Fransen, K., Van Puyenbroeck, S., Loughead, T. M., Vanbeselaere, N., De Cuyper, B., Broek, G. V., and Boen, ????? F. (2015). Who takes the lead? Social network analysis as a pioneering tool to research shared leadership inside sports teams. Uzzi, B., Mukherjee, S., Stringer, M., & Jones, B. (2013). Atypical combinations and scientific effect. Contractor, N. (2013). Some assembly required: Implementing Web science to understand and enable team assembly. Vashdi, D. R., Bamberger, P. A., & Erez, M. (2013). Can surgical teams learn? The use of coordination, complexity, and transitivity in activity team studying. Work groups and teams in organizations. Kozlowski, S. W., Gully, S. M., Nason, E. R., & Smith, E. M. (1999). Developing adaptive groups: A theory of compilation and functionality across time and levels. O’Leary, M. B., Mortensen, M., & Woolley, A. W. (2011). Multiple group membership: a theoretical model of its effects on learning and productivity for teams and individuals.

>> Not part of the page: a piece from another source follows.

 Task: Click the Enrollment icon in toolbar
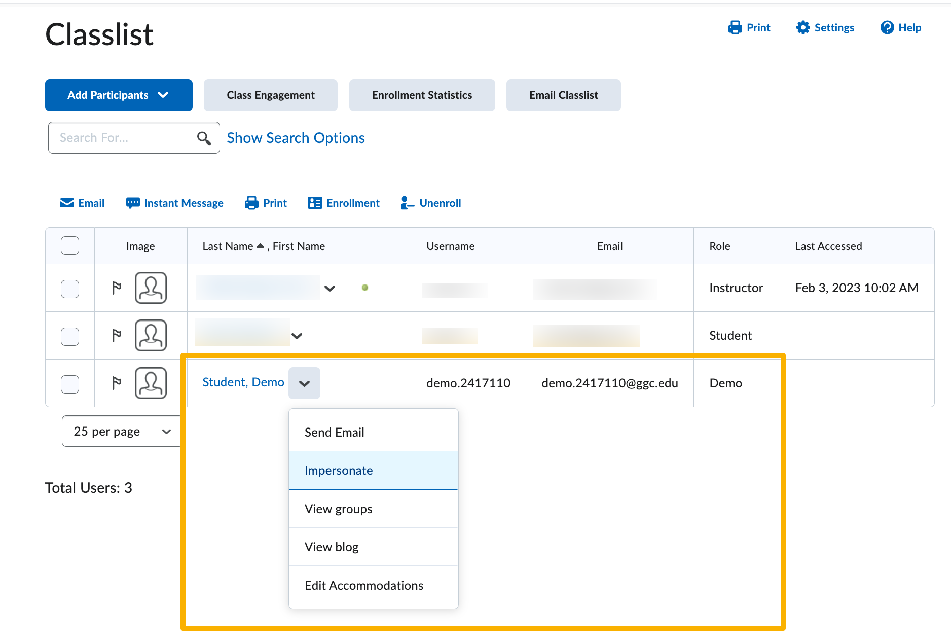(315, 203)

Mathieu, J. E., Heffner, T. S., Goodwin, G. F., Salas, E., and Cannon-Bowers, J. A. (2000). The influence of common mental models on team process and operation. Marks, M. A., Mathieu, J. E., & Zaccaro, S. J. (2001). A temporally based framework and taxonomy of group processes. Lawler, E. E., Mohrman, S. A., & Ledford, G. E. (1995). Creating high performance organizations: results and practices of employee involvement and Total Quality Management in Fortune 1000 firms. Kenny, D. A., Kashy, D. A., & Cook, W. L. (2006). Dyadic data evaluation. Klein, K. J., Ziegert, J. C., Knight, A. P., & Xiao, Y. (2006). Dynamic delegation: shared, hierarchical, and deindividualized leadership in extreme action groups. Sullivan, P., & Feltz, D. L. (2003). The preliminary development of the scale for more successful communication in group sports (SECTS). Xu, R. (2003). Measuring described variation in linear mixed effects models. NFL spreads are used to level the playing field between 2 groups, placing one group as the favorite and one as the underdog based on the projected gap in the final score. These photos capture the emotion at every single of their 90 minutes (possibly more) of the 2014 World Cup closing. Iverson, P. (2014). Winter Olympics hockey 2014: Line combinations take shape through men’s practice.